Notice: Transcripts are machine and human generated and lightly edited for accuracy. They may contain errors.

Geoff Bennett: It’s one of the oldest art clubs in America, founded nearly 150 years ago in the nation’s smallest state.

Pamela Watts of Rhode Island PBS Weekly has a look for our arts and culture series, Canvas.

Pamela Watts: Behind the big green door of the Providence Art Club, you will see contemporary galleries, painting classes, old world dining rooms, and a collection of works by its members stretching back decades.

Dan Mechnig has belonged for almost 40 years.

Dan Mechnig, Member, Providence Art Club: It seems like you’re in a time machine. And there’s some ambiance that comes from even the foyer, and you look up the stairs, and you will see time gone by.

Pamela Watts: In 1880, when women didn’t even have the vote and Black artists were practically nonexistent, a group of progressive artists and community leaders in Providence made a bold stroke.

Dan Mechnig: The art club here was founded by 16 people, and six were women.

Pamela Watts: While women had a seat at the table, so did Black artist Edward Mitchell Bannister, oil painter, abolitionist, philanthropist.

Of all the striking silhouettes of artists and patrons lining the walls of the club, Bannister’s has a distinction, the number one, indicating he was a prime mover of the art club.

Artist Nancy Gaucher-Thomas is the club’s former president.

Why were they willing to rally around Edward Bannister, a Black artist?

Nancy Gaucher-Thomas, Former President, Providence Art Club: Well, I think that they saw that he was an artist of note. They recognized who he was.

Artists don’t see black and white. It was his commitment to his work and everything that he did to help create the New England cultural community.

Pamela Watts: The Narragansett Bay shoreline and rural New England are prominent pastoral themes in Bannister’s paintings, some on display here, many more at the Smithsonian.

Nancy Gaucher-Thomas: His landscape scenes were very bucolic, very serene, very somber tones in his palette. His work wasn’t good because he was an African American. His work was great because he was a dedicated painter. And that’s all he wanted to do.

Pamela Watts: And Gaucher-Thomas says Bannister’s fierce dedication was fired up by an article he read in The New York Herald in 1867.

Nancy Gaucher-Thomas: Quote: “The Negro seems to have an appreciation for art, while being manifestly unable to produce it” — end quote.

Ironically, less than a decade later, in 1876, Bannister was the first African American to receive a first prize medal award.

Pamela Watts: It happened at the Philadelphia Centennial Exposition, and it caused a sensation when the judges announced the winner from hundreds of artists entered in competition.

Nancy Gaucher-Thomas: He went up to get his award, and they were a little taken aback and said: This can’t — you know, this can’t be right. He’s a Black man.

They wanted to take it away. And there were white artists that came in and said: No, he’s getting his award.

And he did.

Pamela Watts: Bannister’s certificate is one of the art club’s most prized possessions.

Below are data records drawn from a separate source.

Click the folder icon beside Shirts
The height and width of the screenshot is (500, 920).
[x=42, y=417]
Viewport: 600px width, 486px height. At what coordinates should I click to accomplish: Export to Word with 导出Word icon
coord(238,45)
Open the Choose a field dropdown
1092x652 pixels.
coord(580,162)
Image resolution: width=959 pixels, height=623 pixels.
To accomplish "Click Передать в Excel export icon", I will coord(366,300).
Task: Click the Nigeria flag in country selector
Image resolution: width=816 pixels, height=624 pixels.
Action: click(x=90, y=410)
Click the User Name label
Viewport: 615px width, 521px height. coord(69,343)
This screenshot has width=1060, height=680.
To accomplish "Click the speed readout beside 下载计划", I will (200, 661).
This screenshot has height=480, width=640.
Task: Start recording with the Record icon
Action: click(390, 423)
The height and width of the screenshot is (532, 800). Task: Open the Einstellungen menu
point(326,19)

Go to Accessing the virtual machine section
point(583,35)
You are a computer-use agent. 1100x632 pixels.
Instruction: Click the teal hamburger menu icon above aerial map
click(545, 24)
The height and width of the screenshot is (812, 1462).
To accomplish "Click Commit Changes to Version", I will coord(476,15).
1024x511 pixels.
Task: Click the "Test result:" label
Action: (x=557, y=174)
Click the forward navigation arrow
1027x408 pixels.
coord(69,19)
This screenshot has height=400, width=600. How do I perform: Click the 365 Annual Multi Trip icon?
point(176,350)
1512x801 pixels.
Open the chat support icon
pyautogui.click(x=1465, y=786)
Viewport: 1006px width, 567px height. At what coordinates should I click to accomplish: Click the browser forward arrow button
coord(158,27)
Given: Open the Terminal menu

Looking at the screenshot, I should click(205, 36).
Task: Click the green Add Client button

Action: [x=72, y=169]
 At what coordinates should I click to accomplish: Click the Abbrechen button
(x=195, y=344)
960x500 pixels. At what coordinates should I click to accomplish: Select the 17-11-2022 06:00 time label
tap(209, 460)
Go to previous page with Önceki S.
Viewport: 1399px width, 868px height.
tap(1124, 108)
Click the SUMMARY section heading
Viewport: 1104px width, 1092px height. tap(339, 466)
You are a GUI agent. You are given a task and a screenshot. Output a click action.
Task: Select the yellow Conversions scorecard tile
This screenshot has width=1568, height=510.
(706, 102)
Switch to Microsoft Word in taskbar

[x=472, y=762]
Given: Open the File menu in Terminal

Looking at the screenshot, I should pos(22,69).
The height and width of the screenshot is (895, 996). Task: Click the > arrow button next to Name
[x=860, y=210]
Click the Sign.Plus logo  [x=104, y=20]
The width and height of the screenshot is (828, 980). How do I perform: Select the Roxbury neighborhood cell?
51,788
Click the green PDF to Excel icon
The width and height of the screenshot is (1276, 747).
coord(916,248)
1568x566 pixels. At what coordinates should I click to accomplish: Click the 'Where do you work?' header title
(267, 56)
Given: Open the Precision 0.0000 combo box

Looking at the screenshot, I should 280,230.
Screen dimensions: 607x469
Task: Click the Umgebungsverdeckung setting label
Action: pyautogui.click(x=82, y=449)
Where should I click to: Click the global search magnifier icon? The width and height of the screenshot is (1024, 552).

The art club is currently bestowing its own honor on Edward Bannister. This is a miniature of what will soon be a public fixture in Market Square, near the Rhode Island School of Design.

Nancy Gaucher-Thomas: And the wonderful thing about this sculpture is that it’s not a monument. He’s not standing on a pedestal looking down at people. He’s actually sitting on a bench, kind of waiting for people to sit next to him. He has a sketchpad in hand.

And on the sketchpad is a sketch of his wife, Christiana Cartreaux.

Pamela Watts: The sculpture is being cast life-size in bronze. It’s the finishing touch for a man whose talent and tenacity broke down barriers and led to the open doors at the art club today.

For the “PBS NewsHour,” I’m Pamela Watts in Providence, Rhode Island.